--- Work item ---
Retype, without any change, the line that contains "Given: Click the Настройки gear icon" and every line that follows it to the end of the entries, and nothing else.

[Saved data entries]
========================================================================

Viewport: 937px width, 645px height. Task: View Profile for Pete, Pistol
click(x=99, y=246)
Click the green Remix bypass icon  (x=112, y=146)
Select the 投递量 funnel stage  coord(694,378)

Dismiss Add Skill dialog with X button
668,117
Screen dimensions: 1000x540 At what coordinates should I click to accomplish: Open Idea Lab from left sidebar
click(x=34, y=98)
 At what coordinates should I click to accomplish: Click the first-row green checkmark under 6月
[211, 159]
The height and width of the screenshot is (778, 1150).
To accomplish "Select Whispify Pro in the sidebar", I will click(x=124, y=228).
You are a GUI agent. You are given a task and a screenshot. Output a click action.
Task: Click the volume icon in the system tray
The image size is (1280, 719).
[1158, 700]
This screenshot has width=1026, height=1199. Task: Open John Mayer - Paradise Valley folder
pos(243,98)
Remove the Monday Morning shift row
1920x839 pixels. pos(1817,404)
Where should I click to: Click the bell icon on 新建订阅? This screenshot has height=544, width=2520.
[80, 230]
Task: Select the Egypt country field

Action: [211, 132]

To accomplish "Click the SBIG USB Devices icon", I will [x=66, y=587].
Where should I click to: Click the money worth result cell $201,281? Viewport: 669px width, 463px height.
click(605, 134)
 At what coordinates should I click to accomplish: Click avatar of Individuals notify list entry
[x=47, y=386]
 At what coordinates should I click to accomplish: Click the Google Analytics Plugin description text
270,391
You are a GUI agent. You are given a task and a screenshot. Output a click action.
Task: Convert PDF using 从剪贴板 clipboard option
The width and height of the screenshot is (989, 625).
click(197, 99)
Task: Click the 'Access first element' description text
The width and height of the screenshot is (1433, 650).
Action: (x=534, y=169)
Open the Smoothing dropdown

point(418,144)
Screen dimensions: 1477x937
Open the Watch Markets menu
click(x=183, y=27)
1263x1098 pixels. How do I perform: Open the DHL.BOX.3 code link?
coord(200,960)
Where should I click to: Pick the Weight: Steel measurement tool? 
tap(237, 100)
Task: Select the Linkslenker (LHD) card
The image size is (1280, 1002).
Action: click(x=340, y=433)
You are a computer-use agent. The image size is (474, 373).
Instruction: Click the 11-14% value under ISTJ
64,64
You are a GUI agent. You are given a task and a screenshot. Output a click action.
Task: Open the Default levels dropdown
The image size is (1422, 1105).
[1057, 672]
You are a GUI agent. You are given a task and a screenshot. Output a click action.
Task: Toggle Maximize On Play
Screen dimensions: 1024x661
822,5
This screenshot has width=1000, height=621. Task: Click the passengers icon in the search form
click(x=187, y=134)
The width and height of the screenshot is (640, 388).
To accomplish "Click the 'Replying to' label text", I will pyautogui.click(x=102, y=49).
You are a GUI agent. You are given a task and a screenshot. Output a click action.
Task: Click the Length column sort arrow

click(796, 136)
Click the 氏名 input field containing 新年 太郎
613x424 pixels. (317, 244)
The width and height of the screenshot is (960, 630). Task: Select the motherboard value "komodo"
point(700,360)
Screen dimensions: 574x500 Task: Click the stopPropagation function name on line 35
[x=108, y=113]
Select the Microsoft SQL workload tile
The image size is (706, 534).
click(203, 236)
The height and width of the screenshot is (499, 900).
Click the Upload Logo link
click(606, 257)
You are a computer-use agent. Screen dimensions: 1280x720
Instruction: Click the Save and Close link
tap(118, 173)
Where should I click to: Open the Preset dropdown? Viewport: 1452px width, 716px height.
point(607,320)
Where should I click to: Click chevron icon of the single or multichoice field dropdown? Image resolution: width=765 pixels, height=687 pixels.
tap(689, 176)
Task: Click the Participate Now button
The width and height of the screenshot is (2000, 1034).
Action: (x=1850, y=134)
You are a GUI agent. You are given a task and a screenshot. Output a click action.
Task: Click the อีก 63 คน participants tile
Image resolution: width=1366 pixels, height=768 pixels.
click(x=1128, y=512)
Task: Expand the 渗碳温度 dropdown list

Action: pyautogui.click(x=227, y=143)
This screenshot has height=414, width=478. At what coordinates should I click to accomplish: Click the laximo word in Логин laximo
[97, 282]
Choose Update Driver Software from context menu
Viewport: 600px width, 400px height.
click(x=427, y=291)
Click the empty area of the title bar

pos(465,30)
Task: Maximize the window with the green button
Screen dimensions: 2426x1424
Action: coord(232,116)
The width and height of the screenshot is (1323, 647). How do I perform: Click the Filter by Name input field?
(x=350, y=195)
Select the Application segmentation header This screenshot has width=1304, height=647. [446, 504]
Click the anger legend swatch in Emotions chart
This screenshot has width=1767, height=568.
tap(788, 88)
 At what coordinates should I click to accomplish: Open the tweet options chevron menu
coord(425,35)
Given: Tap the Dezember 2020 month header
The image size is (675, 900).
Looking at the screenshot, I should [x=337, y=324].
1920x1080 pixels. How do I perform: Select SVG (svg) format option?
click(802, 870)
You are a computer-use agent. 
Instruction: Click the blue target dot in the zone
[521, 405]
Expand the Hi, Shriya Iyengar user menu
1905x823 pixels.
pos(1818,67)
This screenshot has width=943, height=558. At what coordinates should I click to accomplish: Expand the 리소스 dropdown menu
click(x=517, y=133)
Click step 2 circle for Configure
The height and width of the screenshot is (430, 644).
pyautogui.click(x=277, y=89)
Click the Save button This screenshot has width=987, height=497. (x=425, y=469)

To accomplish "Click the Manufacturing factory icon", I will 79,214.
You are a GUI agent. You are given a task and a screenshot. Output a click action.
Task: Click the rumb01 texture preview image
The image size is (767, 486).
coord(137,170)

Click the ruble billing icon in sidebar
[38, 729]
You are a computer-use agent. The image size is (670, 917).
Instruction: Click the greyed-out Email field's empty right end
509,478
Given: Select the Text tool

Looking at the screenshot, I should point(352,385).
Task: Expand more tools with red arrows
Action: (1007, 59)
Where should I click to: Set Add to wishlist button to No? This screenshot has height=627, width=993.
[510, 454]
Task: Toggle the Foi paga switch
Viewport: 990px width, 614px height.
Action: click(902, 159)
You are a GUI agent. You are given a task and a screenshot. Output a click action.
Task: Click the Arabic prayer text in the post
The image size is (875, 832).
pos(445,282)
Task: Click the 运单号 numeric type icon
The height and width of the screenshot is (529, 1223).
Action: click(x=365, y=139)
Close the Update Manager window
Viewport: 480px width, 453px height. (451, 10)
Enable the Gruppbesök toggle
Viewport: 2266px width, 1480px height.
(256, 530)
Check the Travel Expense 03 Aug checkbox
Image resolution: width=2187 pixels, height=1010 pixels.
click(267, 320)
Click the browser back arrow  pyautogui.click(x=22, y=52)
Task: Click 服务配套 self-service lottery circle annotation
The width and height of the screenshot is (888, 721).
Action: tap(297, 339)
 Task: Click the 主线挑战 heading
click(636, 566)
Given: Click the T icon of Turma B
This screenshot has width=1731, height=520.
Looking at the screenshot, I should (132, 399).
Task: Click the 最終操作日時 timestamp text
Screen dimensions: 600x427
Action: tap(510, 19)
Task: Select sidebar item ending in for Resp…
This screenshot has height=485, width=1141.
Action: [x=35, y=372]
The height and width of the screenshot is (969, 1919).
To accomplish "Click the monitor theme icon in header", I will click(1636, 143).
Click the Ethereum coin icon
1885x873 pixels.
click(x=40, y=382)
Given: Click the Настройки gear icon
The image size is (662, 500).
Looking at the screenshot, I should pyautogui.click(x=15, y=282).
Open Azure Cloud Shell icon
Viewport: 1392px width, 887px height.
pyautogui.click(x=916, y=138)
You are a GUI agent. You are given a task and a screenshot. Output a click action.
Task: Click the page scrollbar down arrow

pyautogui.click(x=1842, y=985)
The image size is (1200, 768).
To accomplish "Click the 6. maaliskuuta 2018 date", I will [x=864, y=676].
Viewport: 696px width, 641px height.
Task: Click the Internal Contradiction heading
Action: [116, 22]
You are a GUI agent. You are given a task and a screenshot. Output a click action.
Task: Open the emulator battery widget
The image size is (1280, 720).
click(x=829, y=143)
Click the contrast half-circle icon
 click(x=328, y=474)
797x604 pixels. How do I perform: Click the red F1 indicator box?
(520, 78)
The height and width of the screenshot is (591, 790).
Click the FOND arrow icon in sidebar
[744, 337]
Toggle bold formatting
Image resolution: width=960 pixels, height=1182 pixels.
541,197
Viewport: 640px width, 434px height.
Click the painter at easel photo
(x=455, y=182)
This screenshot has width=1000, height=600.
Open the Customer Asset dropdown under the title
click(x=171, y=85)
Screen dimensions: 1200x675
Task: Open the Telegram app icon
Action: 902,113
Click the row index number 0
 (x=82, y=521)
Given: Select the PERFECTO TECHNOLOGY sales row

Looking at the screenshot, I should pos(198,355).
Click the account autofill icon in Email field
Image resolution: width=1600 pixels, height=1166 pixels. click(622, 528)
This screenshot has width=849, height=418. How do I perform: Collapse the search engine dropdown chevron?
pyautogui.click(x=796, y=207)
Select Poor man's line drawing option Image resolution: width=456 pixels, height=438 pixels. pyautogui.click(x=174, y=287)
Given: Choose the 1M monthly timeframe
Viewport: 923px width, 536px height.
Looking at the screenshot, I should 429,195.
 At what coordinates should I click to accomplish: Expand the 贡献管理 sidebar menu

========================================================================

--- Task output ---
Given: Click the Настройки gear icon
The image size is (662, 500).
Looking at the screenshot, I should pyautogui.click(x=15, y=282).
Open Azure Cloud Shell icon
Viewport: 1392px width, 887px height.
pyautogui.click(x=916, y=138)
You are a GUI agent. You are given a task and a screenshot. Output a click action.
Task: Click the page scrollbar down arrow

pyautogui.click(x=1842, y=985)
The image size is (1200, 768).
To accomplish "Click the 6. maaliskuuta 2018 date", I will [x=864, y=676].
Viewport: 696px width, 641px height.
Task: Click the Internal Contradiction heading
Action: [116, 22]
You are a GUI agent. You are given a task and a screenshot. Output a click action.
Task: Open the emulator battery widget
The image size is (1280, 720).
click(x=829, y=143)
Click the contrast half-circle icon
 click(x=328, y=474)
797x604 pixels. How do I perform: Click the red F1 indicator box?
(520, 78)
The height and width of the screenshot is (591, 790).
Click the FOND arrow icon in sidebar
[744, 337]
Toggle bold formatting
Image resolution: width=960 pixels, height=1182 pixels.
541,197
Viewport: 640px width, 434px height.
Click the painter at easel photo
(x=455, y=182)
This screenshot has width=1000, height=600.
Open the Customer Asset dropdown under the title
click(x=171, y=85)
Screen dimensions: 1200x675
Task: Open the Telegram app icon
Action: 902,113
Click the row index number 0
 (x=82, y=521)
Given: Select the PERFECTO TECHNOLOGY sales row

Looking at the screenshot, I should pos(198,355).
Click the account autofill icon in Email field
Image resolution: width=1600 pixels, height=1166 pixels. click(622, 528)
This screenshot has width=849, height=418. How do I perform: Collapse the search engine dropdown chevron?
pyautogui.click(x=796, y=207)
Select Poor man's line drawing option Image resolution: width=456 pixels, height=438 pixels. pyautogui.click(x=174, y=287)
Given: Choose the 1M monthly timeframe
Viewport: 923px width, 536px height.
Looking at the screenshot, I should 429,195.
 At what coordinates should I click to accomplish: Expand the 贡献管理 sidebar menu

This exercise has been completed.